Cette notice biographique doit être considérée comme un document provisoire fondé sur les archives et témoignages connus à ce jour. Vous êtes invité à corriger les erreurs qui auraient pu s’y glisser et/ou à la compléter avec les informations dont vous disposez (en indiquant vos sources).

En hommage à Roger Arnould (1914-1994), Résistant, rescapé de Buchenwald, documentaliste de la FNDIRP qui a initié les recherches sur le convoi du 6 juillet 1942.

[1] Seine-Maritime : département dénommé “Seine-Inférieure” jusqu’en janvier 1955.

[2] Bagnolet : jusqu’à la loi du 10 juillet 1964, cette commune fait partie du département de la Seine, qui inclut Paris et de nombreuses villes de la “petite couronne”, dont la “ceinture rouge” des municipalités dirigées par des maires communistes (transfert administratif effectif en janvier 1968).
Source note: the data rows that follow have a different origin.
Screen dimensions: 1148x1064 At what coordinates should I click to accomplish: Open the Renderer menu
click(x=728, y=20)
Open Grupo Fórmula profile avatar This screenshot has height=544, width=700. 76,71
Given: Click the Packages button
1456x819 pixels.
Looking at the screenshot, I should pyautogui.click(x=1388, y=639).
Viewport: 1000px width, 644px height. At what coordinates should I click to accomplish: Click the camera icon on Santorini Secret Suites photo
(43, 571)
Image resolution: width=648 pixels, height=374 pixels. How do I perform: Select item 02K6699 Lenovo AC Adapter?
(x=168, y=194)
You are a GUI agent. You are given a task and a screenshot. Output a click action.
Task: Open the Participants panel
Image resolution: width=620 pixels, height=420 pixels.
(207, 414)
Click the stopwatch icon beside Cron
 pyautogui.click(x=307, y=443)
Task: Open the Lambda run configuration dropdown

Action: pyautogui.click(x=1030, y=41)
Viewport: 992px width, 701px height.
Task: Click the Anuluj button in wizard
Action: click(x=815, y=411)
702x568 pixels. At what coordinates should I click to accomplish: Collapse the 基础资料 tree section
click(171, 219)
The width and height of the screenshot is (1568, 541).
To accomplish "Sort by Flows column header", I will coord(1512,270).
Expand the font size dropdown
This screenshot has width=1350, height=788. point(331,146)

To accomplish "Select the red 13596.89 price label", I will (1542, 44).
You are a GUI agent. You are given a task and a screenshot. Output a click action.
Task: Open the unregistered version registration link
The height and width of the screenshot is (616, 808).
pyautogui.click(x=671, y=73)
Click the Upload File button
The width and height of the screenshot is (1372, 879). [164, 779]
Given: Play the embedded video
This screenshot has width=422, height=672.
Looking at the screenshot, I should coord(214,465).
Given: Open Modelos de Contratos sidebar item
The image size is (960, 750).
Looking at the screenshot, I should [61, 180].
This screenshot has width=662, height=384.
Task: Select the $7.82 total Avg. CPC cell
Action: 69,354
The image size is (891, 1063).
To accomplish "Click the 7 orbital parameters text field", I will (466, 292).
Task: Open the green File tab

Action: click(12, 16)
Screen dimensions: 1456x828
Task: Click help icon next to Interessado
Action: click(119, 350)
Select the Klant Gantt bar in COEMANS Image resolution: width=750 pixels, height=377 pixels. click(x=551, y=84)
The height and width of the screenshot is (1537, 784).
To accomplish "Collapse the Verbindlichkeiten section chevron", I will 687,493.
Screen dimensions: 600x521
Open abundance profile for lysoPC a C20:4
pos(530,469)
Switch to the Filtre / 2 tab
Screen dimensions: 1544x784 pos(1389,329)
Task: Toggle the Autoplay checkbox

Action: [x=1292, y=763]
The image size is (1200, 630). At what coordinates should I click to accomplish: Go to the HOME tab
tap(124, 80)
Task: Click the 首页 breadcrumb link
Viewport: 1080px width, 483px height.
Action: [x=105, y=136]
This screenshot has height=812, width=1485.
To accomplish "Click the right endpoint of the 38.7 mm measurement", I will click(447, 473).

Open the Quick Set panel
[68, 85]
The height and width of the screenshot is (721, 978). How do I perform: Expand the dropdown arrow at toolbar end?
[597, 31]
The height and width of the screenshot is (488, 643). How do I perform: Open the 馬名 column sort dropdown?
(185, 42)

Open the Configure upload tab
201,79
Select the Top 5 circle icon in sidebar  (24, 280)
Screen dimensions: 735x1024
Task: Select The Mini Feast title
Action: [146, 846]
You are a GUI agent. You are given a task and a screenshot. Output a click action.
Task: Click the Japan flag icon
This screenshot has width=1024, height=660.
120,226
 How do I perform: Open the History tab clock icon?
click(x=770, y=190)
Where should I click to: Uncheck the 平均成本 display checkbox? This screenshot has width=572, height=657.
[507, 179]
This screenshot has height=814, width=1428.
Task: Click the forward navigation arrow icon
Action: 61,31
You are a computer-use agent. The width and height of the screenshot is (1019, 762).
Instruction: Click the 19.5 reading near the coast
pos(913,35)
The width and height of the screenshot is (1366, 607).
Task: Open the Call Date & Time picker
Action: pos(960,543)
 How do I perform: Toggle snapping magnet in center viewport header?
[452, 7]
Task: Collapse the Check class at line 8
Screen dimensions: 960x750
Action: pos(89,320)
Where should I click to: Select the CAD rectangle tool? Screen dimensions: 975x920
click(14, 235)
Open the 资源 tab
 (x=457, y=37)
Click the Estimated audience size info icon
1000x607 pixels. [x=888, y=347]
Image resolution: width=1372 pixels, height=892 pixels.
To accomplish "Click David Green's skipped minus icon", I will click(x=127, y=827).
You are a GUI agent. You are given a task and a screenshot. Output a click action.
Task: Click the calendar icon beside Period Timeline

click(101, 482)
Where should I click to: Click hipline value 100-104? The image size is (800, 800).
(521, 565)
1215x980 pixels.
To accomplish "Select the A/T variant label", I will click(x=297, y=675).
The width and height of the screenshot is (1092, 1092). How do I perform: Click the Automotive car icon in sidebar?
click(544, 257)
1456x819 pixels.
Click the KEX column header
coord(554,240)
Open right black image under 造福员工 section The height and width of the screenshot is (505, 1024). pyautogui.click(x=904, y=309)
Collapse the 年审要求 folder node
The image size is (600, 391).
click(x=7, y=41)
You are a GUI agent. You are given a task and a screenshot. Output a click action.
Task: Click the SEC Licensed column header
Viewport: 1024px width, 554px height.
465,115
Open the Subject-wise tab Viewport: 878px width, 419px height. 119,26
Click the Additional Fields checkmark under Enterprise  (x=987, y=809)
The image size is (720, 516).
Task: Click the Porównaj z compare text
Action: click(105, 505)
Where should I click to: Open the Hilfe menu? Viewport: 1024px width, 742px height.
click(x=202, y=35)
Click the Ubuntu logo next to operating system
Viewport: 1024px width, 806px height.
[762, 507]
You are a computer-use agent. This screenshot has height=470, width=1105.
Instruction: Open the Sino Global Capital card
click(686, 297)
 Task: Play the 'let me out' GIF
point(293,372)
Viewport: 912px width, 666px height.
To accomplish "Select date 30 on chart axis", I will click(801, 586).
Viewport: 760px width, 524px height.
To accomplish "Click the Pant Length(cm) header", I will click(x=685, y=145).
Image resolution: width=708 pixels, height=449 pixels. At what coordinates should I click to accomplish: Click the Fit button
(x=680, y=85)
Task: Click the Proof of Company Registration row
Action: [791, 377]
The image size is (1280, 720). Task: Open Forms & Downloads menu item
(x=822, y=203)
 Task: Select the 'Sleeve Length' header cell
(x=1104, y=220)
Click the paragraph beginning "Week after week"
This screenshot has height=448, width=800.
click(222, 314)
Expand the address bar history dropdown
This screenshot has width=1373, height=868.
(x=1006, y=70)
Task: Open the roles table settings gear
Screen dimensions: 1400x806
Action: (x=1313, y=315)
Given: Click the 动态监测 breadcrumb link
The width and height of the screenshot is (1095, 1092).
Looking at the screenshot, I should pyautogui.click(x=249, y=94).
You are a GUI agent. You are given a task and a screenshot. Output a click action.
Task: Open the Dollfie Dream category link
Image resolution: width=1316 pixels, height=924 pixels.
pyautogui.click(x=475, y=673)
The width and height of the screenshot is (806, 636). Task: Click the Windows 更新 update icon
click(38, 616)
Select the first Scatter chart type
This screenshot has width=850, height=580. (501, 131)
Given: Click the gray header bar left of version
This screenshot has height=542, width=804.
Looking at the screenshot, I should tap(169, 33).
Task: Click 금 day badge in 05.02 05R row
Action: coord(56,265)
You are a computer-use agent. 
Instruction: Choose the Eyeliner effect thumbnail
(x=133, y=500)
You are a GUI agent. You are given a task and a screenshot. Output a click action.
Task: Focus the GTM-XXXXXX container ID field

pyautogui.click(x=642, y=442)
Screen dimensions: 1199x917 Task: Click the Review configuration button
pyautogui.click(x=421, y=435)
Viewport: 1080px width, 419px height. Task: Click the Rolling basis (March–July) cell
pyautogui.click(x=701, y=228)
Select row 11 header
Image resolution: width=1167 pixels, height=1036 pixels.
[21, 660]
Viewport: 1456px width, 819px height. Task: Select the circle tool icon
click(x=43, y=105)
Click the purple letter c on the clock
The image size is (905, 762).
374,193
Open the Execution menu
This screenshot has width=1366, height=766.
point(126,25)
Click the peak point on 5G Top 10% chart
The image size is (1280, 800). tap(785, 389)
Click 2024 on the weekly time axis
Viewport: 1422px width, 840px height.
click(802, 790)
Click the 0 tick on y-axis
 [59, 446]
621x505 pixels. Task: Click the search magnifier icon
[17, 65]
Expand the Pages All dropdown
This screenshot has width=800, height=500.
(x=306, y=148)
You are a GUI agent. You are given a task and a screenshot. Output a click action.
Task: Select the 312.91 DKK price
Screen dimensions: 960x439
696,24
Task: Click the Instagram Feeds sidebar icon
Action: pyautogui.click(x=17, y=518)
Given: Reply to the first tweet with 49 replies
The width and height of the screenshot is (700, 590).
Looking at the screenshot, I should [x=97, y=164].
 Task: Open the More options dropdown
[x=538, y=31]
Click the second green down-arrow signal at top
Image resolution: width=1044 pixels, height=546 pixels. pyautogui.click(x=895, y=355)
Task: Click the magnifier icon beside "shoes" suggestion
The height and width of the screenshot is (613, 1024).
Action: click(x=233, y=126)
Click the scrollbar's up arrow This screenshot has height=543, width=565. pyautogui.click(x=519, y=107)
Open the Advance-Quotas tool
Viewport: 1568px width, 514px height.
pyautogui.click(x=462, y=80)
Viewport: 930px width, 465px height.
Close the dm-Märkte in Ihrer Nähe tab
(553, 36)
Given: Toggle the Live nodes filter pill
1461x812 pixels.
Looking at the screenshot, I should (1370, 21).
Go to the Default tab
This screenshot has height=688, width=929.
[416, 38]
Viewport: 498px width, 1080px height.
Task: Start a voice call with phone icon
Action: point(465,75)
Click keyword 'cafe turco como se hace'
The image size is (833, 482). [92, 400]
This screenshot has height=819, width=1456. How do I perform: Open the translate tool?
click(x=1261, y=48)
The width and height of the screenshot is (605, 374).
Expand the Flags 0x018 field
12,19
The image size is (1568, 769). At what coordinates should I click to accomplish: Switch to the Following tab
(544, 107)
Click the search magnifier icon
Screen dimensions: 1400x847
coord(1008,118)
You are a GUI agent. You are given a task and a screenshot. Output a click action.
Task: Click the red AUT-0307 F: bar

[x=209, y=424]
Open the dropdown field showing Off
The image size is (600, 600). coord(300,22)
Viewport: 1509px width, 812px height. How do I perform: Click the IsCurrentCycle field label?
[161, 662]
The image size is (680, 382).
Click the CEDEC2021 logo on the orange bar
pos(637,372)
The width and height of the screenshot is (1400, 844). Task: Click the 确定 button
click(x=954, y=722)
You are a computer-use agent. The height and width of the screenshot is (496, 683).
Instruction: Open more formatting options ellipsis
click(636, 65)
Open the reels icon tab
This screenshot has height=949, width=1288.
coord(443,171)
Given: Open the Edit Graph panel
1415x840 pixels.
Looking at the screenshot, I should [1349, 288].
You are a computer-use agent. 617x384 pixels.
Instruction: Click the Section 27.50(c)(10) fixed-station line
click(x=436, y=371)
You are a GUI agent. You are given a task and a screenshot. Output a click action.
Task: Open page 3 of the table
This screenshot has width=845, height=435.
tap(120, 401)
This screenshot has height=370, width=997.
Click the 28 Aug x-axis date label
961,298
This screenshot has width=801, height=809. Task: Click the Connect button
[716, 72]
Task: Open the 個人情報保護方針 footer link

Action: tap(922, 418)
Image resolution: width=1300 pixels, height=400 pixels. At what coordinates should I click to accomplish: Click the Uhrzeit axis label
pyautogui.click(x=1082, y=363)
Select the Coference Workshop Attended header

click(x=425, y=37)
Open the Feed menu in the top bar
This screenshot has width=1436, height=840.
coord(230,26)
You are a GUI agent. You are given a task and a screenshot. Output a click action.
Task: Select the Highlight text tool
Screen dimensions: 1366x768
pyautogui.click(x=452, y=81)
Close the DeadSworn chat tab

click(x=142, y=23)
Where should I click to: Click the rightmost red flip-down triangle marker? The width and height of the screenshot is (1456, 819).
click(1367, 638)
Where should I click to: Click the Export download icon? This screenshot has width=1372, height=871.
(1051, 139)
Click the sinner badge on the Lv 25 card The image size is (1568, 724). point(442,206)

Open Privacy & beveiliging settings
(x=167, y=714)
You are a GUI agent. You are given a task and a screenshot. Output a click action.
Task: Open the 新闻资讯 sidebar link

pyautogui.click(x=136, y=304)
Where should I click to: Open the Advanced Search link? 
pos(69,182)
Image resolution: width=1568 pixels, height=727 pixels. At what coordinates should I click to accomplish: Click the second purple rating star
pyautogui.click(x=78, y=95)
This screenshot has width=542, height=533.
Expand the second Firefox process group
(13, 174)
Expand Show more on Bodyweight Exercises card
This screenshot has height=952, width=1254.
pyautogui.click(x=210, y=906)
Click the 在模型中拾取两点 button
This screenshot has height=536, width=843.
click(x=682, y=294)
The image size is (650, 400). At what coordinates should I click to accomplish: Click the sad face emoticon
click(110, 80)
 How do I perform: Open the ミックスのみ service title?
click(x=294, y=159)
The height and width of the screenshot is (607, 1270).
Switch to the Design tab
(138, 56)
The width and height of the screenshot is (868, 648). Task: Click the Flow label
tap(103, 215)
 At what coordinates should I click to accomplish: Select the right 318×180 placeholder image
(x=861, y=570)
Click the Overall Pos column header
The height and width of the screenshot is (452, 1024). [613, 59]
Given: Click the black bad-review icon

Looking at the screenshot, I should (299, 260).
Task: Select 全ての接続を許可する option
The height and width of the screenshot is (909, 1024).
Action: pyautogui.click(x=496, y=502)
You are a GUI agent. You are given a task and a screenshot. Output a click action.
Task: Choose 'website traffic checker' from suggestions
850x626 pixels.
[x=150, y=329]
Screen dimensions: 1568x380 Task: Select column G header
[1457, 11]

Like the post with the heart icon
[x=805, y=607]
[3] Sous contrôle militaire allemand, le camp de Royallieu a d’abord été un camp de prisonniers de guerre (Frontstalag 122), puis, après l’invasion de l’URSS, un « camp de concentration permanent pour éléments ennemis actifs ». À partir de septembre 1941, on y prélève – comme dans les autres camps et prisons de zone occupée – des otages à fusiller. Le 10 février 1942, il devient un centre de regroupement pour la déportation des détenus juifs et communistes, séparés dans l’enceinte du camp. Avec le développement du plan d’extermination nazi, à la mi-juillet 1942 (rafle du Vel d’Hiv), le secteur juif sera fermé et remplacé par le camp de Drancy (Seine-Saint-Denis – 93

[4] La date de décès inscrite sur les actes d’état civil en France : Dans les années qui ont suivi la guerre, devant l’impossibilité d’obtenir des dates précises de décès des déportés, mais soucieux d’établir lesdocuments administratifs nécessaires pour le versement des pensions aux familles, les services français d’état civil – dont un représentant officiait au ministère des Anciens combattants en se fondant sur diverses sources, parmi lesquelles le témoignage approximatif des rescapés – ont très souvent fixé des dates fictives : le 1er, le 15, le 30, le 31 du mois, voire le jour (et le lieu !) du départ.

S’agissant de Charles Delaby, c’est le mois de décembre 1942 qui a été retenu pour certifier son décès. Leur inscription sur les registres d’état civil rendant ces dates officielles, certaines ont quelquefois été gravées sur les monuments aux morts.